Selasa 01 Mar 2016 07:07 WIB

Haedar Nashir: Muhammadiyah tidak akan Masuk Gerakan Deradikalisasi

Ketua Umum PP Muhammadiyah Haedar Nashir menjawab pertanyaaan wartawan pada acara Konpers Refleksi Akhir Tahun 2015 di Jakarta, Rabu (30/12).
Foto: Republika/ Darmawan
Ketua Umum PP Muhammadiyah Haedar Nashir menjawab pertanyaaan wartawan pada acara Konpers Refleksi Akhir Tahun 2015 di Jakarta, Rabu (30/12).

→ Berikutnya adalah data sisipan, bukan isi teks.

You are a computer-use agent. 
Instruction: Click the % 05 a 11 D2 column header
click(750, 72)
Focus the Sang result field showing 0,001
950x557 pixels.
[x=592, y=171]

REPUBLIKA.CO.ID, YOGYAKARTA -- Ketua Umum PP Muhammadiyah Haedar Nashir mengatakan, Muhammadiyah tidak akan masuk dalam gerakan deradikalisme. Hal ini dilakukan agar Muhammadiyah tidak terjebak dalam kepentingan proyek.

"Kami tidak akan masuk gerakan deradikalisme karena akan menjebak kepentingan proyek," ujarnya dalam Seminar Nasional Moderasi Antitesis Radikalisme dan Deradikalisme di kantor PP Muhammadiyah, Yogyakarta, Senin (29/2).

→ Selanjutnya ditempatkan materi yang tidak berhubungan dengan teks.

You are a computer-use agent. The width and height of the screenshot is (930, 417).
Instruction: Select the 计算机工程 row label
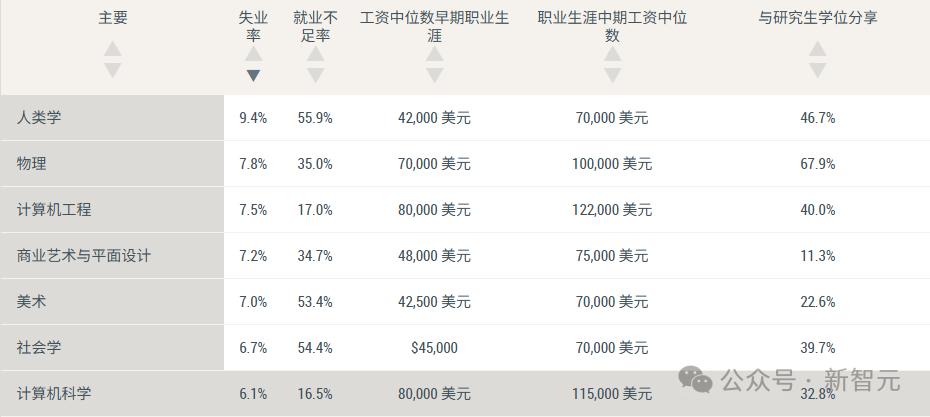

Menurutnya, gerakan keagamaan memang seharusnya tidak terjebak dengan hal-hal yang kelihatannya menguntungkan. Namun, kata dia, hal itu justru berakibat merugikan bangsa dan negara sendiri.

Menurutnya, program deradikalisme yang kemudian dikaitkan dengan program nasional juga akan terkait dengan sumber pendanaan dan sponsor. Jika itu terjadi, kata dia, program ini akan sulit sekali dihentikan, meski teroris tidak ada sekalipun, program itu akan tetap ada.

"Kita tidak ingin dengan program deradikalisme, justru tercipta kesan Indonesia isinya terorisme. Bahkan, masjid-masjid akan diprogram radikalisme," katanya.

Diakuinya, gerakan deradikalisme itu muncul ketika di Indonesia ada kehendak menghilangkan cara kekerasan yang dilakukan oleh terorisme. Dan, aksi ini sering kali dikaitkan dengan kelompok Islam tertentu.

"Para pejabat mengatakan bukan Islam, namun yang terjadi selalu dilakukan kelompok tertentu yang terkait dengan adanya Islam," ujarnya.

Muhammadiyah, kata dia, memang tidak setuju dengan tindakan terorisme. Namun, deradikalisme juga akan memberikan dampak yang tidak sederhana.

Karena, menurut Haedar, dalam gerakan radikalisme sendiri selalu ada kepentingan ekonomi yang tidak sederhana yang berada di belakangnya.

Sementara itu, Guru Besar Sosiologi Universitas Gadjah Mada (UGM) Yogyakarta Sunyoto Usman dalam kesempatan itu mengatakan, teroris itu sebagai kelompok tidak tunggal, sangat berdimensi, dan terus menemukan bentuk baru. Radikalisme sendiri telah menjadikan human role menjadi god role, dan sering kali Muslim menjadi kelompok tertuduh.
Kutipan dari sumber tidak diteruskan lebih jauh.